Por Eduardo “Pipó” Dios

Una de las estrellas hasta ahora en el Mundial, más que Messi, Cristiano o Neymar, es el famoso VAR (Video Assistant Referee), o sea árbitro asistido por video. Un quinto árbitro, que desde una sala dentro del estadio puede revisar al momento las jugadas dudosas y avisarle al árbitro principal del partido de lo que se le pasó por alto o cobró mal.

Ahora bien, siendo sinceros, no creo que sea yo solo el que crea que la mayoría de los “errores” arbitrales son más bien intencionados, movidos por intereses crematísticos o por orden de los todopoderosos dirigentes, que también se mueven por plata. Seguro que habrá errores no intencionales, pero…

En todos los aspectos de la vida encontramos decisiones de “árbitros” que consideramos muchas veces “injustas”, ya sea desde el punto de vista del estricto cumplimiento del derecho como desde el punto de vista emocional. “¿Cómo le van a dar 3 años nomás a ese motochorro? ¡Hay que fusilarlos!” y cosas como esas que no resisten ningún análisis jurídico, pero son “clamores populares”.

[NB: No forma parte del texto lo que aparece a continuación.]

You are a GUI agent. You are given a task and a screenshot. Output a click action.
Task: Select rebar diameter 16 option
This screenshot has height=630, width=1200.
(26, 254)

La política no está ajena a este tipo de problemas. Tenemos tribunales partidarios que, generalmente, se toman a pecho eso de “partidario” y suelen tomar partido por el amigote o el socio de turno. Así, cuando, al final, nos duermen esos “correlí” pilluelos, declaramos que son luego unos bandidos genuflexos al servicio del poder de turno, que no nos importa lo que decidan y nos vamos llorando a la Justicia Electoral. Generalmente “confiamos en la Justicia”, salvo que nos vuelva a salir en contra y había sido que son la “misma porquería todos”. Vamos a la justicia ordinaria, luego a la Cámara y la Corte si se puede. Si uno no es abogado, no entiende mucho esto de las instancias, pero ellos siempre encuentran una donde recurrir.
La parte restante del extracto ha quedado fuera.